Objetivo — Pode reproduzir, sem qualquer alteração, o trecho do texto sobre a intervenção do CADTM na ONU que vai de "No Palácio das" até "de numerosos países."?

Texto de leitura —
※

Intervenção do CADTM na ONU sobre a resolução das crises da dívida soberana

22 de Janeiro de 2019 por Eric Toussaint


Na sequência da Assembleia Geral das Nações Unidas, que adotou em 10 de setembro, em Nova Iorque, por larga maioria (136 votos a favor, 6 contra - Alemanha, Reino Unido, Estados Unidos, Japão, Canadá e Israel - e 41 abstenções - os países da UE, exceto os dois países que votaram contra) uma resolução que estabelece nove princípios a seguir para se proceder à restruturação das dívidas dos estados [1], fui convidado pela Conferência das Nações Unidas sobre o Comércio e o Desenvolvimento (UNCTAD), uma agência especializada da ONU, por ocasião da sua 62ª Assembleia Mundial, a 14 de setembro, em Genebra, a apresentar o ponto de vista do CADTM.



Publicamos pela primeira vez em português a tradução deste artigo escrito em setembro de 2015 por Eric Toussaint. Não foram feitas alterações ao texto. As propostas do CADTM apresentadas na sessão geral da Conferência das Nações Unidas sobre o Comércio e o Desenvolvimento (UNCTAD), na presença de delegados de todos os países membros da ONU, mantêm a atualidade.

No Palácio das Nações éramos cinco oradores: Vu Van Ninh, vice-primeiro-ministro do Vietname; Cristina Duarte, Ministra das Finanças de Cabo Verde; Carlos Bianco, embaixador da Argentina; Gary Dymski, professor da Universidade de Leeds, e eu próprio. A sala, quase cheia, estava ocupada por delegados das principais potências e de numerosos países.

O vice-primeiro-ministro vietnamita fez um discurso dúbio. Disse que o Vietname gere perfeitamente a sua dívida, e atrai investidores devido à sua seriedade. A ministra de Cabo Verde começou num tom idêntico, insistindo depois no facto de, nos últimos anos, o seu país ter resistido à pressão do FMI e ter evitado a ajuda financeira para levar a cabo uma política de relançamento económico. Explicou que, devido à recusa em aceitar as imposições do FMI, o seu país obteve bons resultados. Carlos Bianco, embaixador argentino nas Nações Unidas, foi o terceiro orador. Explicou a razão de a Argentina ter apelado às Nações Unidas para tentar definir um mecanismo multilateral de resolução das dívidas soberanas. E criticou a justiça dos Estados Unidos, que deu razão aos fundos abutre contra a Argentina.

※

(Itens de um conjunto de dados)
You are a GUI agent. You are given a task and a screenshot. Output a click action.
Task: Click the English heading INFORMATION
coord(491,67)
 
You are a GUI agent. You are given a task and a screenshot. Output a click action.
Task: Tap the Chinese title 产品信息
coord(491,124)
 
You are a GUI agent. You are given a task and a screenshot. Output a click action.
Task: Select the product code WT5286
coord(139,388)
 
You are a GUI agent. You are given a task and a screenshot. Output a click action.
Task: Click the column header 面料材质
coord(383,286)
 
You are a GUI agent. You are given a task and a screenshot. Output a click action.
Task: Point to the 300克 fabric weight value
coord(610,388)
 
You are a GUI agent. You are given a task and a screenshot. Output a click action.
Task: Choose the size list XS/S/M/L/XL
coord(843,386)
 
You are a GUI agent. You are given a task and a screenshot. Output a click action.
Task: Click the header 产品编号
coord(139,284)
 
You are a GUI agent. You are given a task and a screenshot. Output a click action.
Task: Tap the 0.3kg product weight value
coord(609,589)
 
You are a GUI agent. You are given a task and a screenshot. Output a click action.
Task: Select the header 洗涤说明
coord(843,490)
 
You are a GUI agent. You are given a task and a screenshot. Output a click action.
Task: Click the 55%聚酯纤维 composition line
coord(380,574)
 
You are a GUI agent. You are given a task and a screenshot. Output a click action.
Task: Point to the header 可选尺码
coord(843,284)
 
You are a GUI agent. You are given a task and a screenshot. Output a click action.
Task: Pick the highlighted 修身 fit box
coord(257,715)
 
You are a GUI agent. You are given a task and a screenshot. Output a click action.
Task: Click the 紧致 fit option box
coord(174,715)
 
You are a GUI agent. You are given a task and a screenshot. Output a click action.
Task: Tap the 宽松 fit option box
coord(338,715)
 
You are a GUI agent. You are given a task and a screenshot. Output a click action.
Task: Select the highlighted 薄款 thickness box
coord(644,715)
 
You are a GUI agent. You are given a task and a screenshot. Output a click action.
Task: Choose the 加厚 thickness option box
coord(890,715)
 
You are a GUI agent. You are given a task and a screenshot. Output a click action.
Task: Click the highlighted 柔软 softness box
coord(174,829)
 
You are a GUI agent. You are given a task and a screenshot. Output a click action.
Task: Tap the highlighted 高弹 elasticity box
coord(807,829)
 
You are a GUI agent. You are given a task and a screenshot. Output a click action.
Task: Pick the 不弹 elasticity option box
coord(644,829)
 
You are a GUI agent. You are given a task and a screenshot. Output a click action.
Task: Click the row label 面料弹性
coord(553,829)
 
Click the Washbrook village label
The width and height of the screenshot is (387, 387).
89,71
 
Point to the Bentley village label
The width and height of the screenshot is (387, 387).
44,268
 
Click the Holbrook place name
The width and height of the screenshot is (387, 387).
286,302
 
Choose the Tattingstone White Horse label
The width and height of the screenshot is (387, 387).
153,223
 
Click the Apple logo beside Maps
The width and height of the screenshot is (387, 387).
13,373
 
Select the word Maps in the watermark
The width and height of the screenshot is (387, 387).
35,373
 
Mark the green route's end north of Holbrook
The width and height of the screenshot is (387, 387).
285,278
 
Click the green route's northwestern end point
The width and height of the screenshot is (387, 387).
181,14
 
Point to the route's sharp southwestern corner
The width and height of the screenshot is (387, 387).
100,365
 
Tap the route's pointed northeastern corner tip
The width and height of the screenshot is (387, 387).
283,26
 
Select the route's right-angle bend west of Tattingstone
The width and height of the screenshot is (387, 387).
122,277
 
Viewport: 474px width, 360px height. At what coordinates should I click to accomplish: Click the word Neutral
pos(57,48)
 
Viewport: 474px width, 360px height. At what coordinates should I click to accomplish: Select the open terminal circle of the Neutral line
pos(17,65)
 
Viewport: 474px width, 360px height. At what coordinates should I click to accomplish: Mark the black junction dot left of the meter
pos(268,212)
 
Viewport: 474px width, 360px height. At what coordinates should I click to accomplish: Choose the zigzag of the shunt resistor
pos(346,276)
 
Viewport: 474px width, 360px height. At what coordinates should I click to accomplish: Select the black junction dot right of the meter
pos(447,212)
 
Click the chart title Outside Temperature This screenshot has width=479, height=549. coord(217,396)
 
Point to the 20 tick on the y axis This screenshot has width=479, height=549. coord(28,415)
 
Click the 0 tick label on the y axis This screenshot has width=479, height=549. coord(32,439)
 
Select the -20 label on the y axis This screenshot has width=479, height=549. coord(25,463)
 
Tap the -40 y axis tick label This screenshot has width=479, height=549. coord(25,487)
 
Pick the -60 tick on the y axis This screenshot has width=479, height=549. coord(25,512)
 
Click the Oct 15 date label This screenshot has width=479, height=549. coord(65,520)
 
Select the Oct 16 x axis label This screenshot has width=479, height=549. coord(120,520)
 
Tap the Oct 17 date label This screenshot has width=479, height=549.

※

Resultado esperado —
No Palácio das Nações éramos cinco oradores: Vu Van Ninh, vice-primeiro-ministro do Vietname; Cristina Duarte, Ministra das Finanças de Cabo Verde; Carlos Bianco, embaixador da Argentina; Gary Dymski, professor da Universidade de Leeds, e eu próprio. A sala, quase cheia, estava ocupada por delegados das principais potências e de numerosos países.